The open-label EINSTEIN-PE study investigated the use of rivaroxaban in the treatment of acute symptomatic PE with or without DVT. Participants (n=4832) were randomised to receive either rivaroxaban (15mg twice daily for three weeks, followed by 20mg once daily) or standard therapy (enoxaparin 1mg/kg twice daily followed by dose-adjusted warfarin or acenocoumarol to maintain an INR of 2.0–3.0). Treatment continued for 3, 6 or 12 months, as determined by the treating physician.
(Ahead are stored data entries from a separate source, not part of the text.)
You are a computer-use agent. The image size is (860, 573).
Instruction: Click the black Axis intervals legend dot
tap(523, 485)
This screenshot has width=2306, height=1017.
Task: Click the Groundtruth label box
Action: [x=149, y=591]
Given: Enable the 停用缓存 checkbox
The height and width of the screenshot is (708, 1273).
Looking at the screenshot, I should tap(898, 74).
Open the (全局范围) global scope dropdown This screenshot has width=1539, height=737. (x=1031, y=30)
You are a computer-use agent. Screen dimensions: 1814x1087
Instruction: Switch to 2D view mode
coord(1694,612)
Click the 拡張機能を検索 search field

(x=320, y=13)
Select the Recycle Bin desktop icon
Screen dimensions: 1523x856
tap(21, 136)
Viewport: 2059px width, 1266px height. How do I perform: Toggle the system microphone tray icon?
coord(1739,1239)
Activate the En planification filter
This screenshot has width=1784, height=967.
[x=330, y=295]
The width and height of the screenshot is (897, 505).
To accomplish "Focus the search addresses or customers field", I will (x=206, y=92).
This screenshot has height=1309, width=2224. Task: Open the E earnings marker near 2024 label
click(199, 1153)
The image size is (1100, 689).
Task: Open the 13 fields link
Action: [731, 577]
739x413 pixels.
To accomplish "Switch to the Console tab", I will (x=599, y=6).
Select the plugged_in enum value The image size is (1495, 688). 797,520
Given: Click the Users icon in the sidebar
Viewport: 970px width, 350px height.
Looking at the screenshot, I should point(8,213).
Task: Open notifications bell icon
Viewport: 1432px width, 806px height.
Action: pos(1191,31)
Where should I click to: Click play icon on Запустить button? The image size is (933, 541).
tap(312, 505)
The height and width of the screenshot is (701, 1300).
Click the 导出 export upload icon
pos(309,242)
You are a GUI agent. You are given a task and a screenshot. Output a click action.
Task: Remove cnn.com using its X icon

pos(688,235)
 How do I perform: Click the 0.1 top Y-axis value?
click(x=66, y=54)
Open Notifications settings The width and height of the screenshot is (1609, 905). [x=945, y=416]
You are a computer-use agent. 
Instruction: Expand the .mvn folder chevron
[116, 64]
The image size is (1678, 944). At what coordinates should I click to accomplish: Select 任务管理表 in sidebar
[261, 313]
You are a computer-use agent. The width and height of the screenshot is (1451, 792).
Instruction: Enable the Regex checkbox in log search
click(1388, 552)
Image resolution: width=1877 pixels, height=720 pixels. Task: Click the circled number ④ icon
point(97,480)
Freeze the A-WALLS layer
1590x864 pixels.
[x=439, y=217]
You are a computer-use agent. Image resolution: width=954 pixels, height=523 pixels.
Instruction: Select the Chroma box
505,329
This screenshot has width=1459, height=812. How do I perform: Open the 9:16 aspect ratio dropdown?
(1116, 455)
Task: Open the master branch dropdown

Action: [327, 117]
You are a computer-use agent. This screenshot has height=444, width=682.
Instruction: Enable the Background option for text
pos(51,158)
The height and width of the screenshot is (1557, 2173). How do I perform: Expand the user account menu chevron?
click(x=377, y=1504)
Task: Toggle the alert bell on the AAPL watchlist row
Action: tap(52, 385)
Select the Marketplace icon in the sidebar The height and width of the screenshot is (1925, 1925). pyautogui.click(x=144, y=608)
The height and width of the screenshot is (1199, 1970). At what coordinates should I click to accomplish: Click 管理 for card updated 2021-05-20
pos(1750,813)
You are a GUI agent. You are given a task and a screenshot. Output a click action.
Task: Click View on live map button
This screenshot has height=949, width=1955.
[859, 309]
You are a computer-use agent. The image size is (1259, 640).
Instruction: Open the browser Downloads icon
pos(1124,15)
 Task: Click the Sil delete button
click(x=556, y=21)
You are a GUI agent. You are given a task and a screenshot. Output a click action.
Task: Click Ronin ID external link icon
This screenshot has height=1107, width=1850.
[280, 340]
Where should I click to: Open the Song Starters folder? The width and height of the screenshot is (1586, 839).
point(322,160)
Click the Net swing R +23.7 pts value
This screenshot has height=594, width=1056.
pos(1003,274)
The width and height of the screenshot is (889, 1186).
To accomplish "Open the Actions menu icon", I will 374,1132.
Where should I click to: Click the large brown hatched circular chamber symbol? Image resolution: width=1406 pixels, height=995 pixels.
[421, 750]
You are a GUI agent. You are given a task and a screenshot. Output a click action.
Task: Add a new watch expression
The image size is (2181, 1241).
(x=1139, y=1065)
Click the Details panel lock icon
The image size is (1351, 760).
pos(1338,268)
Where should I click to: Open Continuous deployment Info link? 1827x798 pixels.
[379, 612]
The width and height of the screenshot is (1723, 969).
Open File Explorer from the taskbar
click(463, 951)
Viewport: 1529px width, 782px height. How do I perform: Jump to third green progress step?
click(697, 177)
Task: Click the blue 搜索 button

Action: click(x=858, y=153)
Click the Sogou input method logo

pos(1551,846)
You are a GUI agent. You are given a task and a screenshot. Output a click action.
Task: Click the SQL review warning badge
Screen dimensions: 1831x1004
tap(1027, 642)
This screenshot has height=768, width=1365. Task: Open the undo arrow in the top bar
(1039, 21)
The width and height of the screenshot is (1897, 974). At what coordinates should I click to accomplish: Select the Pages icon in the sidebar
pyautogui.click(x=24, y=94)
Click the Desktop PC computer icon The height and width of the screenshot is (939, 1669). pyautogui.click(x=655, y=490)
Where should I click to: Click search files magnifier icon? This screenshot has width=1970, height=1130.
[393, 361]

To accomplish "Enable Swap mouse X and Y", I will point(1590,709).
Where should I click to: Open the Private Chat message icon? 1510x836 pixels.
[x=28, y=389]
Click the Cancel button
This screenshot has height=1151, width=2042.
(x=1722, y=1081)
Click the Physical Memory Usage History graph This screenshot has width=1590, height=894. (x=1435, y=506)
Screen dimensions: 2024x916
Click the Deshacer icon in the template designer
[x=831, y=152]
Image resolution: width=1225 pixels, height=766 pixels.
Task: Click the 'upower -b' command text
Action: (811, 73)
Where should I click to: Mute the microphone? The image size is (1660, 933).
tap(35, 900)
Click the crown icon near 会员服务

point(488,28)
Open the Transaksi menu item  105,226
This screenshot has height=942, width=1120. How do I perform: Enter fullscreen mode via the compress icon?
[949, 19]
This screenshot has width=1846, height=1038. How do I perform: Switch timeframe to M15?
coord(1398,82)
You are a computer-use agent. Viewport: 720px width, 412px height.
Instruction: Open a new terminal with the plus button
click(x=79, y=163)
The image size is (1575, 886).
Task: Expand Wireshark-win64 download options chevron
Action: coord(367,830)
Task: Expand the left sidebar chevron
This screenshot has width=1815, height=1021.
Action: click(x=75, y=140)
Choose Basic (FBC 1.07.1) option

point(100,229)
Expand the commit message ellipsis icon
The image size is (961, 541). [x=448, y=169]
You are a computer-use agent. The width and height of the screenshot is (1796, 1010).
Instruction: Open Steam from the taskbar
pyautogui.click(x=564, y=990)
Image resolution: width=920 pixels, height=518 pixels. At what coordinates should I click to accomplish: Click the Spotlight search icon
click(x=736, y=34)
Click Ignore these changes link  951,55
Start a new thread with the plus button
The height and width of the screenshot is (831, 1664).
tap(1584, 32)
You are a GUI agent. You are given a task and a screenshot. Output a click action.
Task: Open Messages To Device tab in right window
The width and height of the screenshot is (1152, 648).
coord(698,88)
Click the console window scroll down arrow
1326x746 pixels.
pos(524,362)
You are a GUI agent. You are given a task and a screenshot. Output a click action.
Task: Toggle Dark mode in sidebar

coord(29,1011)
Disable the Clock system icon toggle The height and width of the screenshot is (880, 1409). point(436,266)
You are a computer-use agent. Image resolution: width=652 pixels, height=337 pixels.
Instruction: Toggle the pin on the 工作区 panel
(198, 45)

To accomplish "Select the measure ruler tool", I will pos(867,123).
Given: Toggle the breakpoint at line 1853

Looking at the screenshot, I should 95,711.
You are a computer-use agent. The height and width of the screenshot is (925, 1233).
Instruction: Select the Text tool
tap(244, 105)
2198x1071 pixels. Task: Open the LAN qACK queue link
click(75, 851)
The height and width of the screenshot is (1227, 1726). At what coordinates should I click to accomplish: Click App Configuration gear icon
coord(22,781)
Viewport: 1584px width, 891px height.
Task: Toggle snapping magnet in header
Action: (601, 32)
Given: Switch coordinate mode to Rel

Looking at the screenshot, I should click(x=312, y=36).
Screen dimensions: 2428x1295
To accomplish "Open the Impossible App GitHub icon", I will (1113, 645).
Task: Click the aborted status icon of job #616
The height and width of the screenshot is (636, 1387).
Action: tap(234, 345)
Non-inferior to enoxaparin/warfarin regimen
Intention-to-treat analysis showed that rivaroxaban was non-inferior to standard therapy (p=0.003) in terms of symptomatic recurrent VTE (the primary efficacy end point), which occurred in 2.1% of patients in the rivaroxaban group and 1.8% of those in the standard therapy group (hazard ratio 1.12, 95% CI 0.75–1.68).
No difference in primary safety outcome over standard treatment
There was no significant difference in the rate of major or clinically relevant non-major bleeding (the primary safety outcome) between the two groups. However, major bleeding was significantly reduced with rivaroxaban: 1.1% vs 2.2% (hazard ratio 0.49, 95% CI 0.31–0.79, p=0.003).